2
votes

I have a few problems with creating a KTable with a timewindow in Kafka.

I want to create a table that counts the number of ID's in the stream like this.

ID (String) |  Count (Long)
    X       |       5
    Y       |       6
    Z       |       7

and so forth. I want to able to get the table using the Kafka REST-API, preferably as .json.

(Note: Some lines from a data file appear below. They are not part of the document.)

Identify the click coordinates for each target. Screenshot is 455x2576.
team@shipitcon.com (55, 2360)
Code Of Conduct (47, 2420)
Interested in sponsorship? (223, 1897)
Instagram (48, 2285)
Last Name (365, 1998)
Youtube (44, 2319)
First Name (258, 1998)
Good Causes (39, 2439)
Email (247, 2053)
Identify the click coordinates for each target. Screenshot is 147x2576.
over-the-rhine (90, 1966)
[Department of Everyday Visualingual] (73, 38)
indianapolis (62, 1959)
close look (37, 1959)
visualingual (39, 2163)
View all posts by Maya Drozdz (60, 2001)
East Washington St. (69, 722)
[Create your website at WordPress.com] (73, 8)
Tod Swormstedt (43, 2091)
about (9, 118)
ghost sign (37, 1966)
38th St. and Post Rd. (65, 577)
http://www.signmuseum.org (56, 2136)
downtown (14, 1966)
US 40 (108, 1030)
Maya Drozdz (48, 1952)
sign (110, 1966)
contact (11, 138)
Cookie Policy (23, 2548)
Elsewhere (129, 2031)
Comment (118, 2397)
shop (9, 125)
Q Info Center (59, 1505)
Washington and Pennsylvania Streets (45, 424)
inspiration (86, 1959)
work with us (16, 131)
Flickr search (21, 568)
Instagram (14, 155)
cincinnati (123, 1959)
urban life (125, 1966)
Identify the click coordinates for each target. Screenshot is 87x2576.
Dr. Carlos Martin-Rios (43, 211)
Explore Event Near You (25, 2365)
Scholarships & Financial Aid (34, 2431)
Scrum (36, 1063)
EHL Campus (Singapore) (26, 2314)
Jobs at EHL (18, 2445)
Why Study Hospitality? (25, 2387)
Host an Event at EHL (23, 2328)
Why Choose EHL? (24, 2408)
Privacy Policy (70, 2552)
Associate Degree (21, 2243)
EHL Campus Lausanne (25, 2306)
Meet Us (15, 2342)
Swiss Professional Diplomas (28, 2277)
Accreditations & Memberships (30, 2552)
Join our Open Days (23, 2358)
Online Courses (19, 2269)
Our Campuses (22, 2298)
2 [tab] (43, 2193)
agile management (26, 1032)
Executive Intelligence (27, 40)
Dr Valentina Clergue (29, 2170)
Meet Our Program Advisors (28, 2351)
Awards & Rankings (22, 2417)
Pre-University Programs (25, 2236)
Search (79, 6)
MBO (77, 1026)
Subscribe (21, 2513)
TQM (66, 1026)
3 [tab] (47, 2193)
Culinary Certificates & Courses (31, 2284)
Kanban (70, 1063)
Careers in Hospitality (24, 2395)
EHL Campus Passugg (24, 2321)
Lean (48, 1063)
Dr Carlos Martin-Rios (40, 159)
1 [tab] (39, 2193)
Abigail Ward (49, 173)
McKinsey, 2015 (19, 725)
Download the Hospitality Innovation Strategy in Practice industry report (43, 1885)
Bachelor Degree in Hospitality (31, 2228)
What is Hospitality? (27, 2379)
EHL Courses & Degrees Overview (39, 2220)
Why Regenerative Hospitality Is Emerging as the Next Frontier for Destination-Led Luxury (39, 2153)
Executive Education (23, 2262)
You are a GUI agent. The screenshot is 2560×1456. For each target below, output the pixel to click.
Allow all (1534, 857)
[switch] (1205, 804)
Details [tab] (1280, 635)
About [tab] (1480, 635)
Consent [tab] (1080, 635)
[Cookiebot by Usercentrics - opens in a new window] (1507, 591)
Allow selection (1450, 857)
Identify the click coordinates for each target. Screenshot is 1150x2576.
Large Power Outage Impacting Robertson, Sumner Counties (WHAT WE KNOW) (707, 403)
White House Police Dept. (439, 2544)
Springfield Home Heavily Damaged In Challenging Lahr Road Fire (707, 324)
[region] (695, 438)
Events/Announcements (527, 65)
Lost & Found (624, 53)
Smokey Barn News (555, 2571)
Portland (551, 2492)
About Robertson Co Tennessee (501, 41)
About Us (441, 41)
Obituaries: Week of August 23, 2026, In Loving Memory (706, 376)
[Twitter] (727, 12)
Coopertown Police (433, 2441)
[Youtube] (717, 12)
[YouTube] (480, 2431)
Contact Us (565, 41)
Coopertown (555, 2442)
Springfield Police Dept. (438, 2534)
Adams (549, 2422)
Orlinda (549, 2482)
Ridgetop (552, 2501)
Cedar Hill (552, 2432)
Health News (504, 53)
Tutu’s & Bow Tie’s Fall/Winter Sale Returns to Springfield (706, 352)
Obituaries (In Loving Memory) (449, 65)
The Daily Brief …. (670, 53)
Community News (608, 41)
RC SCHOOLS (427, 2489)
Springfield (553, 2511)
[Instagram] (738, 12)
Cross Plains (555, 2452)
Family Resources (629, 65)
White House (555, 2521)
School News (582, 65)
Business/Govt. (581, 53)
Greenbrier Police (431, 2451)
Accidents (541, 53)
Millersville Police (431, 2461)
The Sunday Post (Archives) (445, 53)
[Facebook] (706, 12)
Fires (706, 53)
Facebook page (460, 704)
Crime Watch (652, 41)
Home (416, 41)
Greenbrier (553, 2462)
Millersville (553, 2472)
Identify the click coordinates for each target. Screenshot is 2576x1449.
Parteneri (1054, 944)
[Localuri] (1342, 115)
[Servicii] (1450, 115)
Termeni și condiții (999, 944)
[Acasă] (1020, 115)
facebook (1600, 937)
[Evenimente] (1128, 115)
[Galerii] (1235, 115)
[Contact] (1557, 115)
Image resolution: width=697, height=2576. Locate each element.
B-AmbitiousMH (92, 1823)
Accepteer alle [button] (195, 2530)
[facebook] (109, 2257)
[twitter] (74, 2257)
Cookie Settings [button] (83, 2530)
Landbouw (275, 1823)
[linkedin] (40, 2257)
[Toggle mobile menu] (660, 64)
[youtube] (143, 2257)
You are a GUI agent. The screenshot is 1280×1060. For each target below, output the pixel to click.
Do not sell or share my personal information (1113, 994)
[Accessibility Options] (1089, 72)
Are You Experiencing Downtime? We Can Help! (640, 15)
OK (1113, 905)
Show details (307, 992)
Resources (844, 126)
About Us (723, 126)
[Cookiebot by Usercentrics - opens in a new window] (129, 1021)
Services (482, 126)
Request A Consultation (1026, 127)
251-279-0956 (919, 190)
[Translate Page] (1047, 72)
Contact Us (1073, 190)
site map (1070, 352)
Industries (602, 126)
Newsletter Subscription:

Heres my code at the moment:

    StreamsBuilder builder = new StreamsBuilder();

    KStream<String, String> streams = builder.stream(srcTopic);

    KTable<Windowed<String>, Long> numCount = streams
            .flatMapValues(value -> getID(value))
            .groupBy((key, value) -> value)
            .windowedBy(TimeWindows.of(windowSizeMs).advanceBy(advanceMs))
            .count(Materialized.<String, Long, WindowStore<Bytes, byte[]>>as("foo"));

The problem I'm facing right now is that the table isn't created as a <String, Long> but as <String, String> instead. Which means that I can't get the correct count number, but instead I'm receiving the correct key but with corrupted counts. I've tried to force it out as a Long using Long.valueOf(value) without success. I don't know how to proceed from here. Do I need to write the KTable to a new topic? Since I want the table to be queryable using the kafka REST-API I don't think it's needed, am I right? The Materialized.<String, Long, WindowStore<Bytes, byte[]>>as("foo") should make it queryable as "foo", right?

The KTable creates a changelog-topic, is this enough in order to make it queryable? Or do I have to create a new topic for it to write to?

I'm using another KStream to verify the output now.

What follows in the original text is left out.